Correlates of Electronic Health Record Adoption in Office Practices: A Statewide Survey

Steven R. Simon, MD, MPHa,*, Rainu Kaushal, MD, MPHb, Paul D. Cleary, PhDd, Chelsea A. Jenter, MPHb, Lynn A. Volk, MHSc, Eric G. Poon, MD, MPHc, E. John Orav, PhDb, Helen G. Loc, Deborah H. Williams, MHAb and David W. Bates, MD, MScb,c

a Department of Ambulatory Care and Prevention, Harvard Medical School and Harvard Pilgrim Health Care, Boston, MA
b Division of General Internal Medicine, Department of Medicine, Brigham and Women’s Hospital, Boston, MA
c Clinical and Quality Analysis, Partners HealthCare System, Inc., Boston, MA
d Department of Health Care Policy, Harvard Medical School, Boston, MA.

* Correspondence and reprints: Steven R. Simon, MD, MPH, Department of Ambulatory Care and Prevention, Harvard Medical School and Harvard Pilgrim Health Care, 133 Brookline Avenue, Sixth Floor, Boston, MA 02215, USA; Tel: (617) 509-9938; Fax: (617) 859-8112 (Email: steven_simon{at}hphc.org).

Received for publication: 06/24/06; accepted for publication: 09/21/06.

Objective: Despite emerging evidence that electronic health records (EHRs) can improve the efficiency and quality of medical care, most physicians in office practice in the United States do not currently use an EHR. We sought to measure the correlates of EHR adoption.

Design: Mailed survey to a stratified random sample of all medical practices in Massachusetts in 2005, with one physician per practice randomly selected for survey.

Measurements: EHR adoption rates.

Results: The response rate was 71% (1345/1884). Overall, while 45% of physicians were using an EHR, EHRs were present in only 23% of practices. In multivariate analysis, practice size was strongly correlated with EHR adoption; 52% of practices with 7 or more physicians had an EHR, as compared with 14% of solo practices (adjusted odds ratio, 3.66; 95% confidence interval, 2.28–5.87). Hospital-based practices (adjusted odds ratio, 2.44; 95% confidence interval, 1.53–3.91) and practices that teach medical students or residents (adjusted odds ratio, 2.30; 95% confidence interval, 1.60–3.31) were more likely to have an EHR. The most frequently cited barriers to adoption were start-up financial costs (84%), ongoing financial costs (82%), and loss of productivity (81%).

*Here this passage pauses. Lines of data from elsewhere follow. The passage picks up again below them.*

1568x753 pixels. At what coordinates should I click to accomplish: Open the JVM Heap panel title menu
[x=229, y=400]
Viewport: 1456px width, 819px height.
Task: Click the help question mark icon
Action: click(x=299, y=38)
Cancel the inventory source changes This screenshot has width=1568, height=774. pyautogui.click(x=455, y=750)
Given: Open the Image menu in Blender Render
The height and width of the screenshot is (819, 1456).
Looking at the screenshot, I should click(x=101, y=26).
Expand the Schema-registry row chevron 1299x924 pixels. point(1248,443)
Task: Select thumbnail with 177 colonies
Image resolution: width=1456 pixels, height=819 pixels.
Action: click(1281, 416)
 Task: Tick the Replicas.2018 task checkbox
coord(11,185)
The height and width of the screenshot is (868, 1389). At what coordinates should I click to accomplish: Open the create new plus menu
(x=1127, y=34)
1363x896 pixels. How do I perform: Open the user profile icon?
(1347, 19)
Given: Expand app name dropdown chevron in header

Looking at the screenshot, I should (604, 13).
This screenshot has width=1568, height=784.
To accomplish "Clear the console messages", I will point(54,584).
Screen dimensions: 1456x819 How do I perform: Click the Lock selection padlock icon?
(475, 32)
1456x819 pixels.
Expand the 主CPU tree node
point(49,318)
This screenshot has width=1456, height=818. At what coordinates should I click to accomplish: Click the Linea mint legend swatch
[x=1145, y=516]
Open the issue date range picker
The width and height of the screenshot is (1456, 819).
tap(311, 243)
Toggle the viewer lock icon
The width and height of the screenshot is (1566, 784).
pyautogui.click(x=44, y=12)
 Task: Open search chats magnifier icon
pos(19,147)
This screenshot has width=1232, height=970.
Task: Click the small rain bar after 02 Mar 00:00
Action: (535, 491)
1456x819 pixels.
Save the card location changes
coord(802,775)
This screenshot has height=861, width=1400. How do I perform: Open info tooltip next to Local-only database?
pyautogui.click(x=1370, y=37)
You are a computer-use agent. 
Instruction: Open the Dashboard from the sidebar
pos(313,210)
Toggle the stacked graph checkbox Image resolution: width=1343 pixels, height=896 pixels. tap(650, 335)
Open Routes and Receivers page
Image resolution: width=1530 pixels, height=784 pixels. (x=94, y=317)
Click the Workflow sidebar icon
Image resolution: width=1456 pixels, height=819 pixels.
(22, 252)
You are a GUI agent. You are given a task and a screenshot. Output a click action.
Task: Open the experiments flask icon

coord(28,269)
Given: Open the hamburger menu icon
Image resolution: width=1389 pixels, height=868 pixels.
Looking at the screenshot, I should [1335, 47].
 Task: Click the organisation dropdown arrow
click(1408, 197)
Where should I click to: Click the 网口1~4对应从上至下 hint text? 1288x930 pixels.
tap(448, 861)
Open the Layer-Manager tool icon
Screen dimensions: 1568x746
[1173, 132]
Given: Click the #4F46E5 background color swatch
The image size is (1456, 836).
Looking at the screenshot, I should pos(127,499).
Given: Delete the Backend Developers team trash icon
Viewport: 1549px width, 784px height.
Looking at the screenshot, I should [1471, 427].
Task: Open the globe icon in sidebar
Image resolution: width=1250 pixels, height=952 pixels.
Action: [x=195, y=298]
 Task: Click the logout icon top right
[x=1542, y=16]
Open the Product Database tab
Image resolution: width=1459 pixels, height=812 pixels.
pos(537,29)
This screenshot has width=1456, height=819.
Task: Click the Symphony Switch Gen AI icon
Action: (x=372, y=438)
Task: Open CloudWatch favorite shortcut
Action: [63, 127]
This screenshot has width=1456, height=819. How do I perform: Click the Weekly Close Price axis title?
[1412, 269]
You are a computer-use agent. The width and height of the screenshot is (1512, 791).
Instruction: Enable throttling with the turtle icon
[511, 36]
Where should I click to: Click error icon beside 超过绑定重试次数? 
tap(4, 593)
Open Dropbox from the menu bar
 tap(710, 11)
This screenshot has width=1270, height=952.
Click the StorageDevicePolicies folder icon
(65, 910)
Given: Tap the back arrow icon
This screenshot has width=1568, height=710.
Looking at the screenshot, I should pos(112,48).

Conclusions: While almost half of physicians in Massachusetts are using an EHR, fewer than one in four practices in Massachusetts have adopted EHRs. Adoption rates are lower in smaller practices, those not affiliated with hospitals, and those that do not teach medical students or residents. Interventions to expand EHR use must address both financial and non-financial barriers, especially among smaller practices.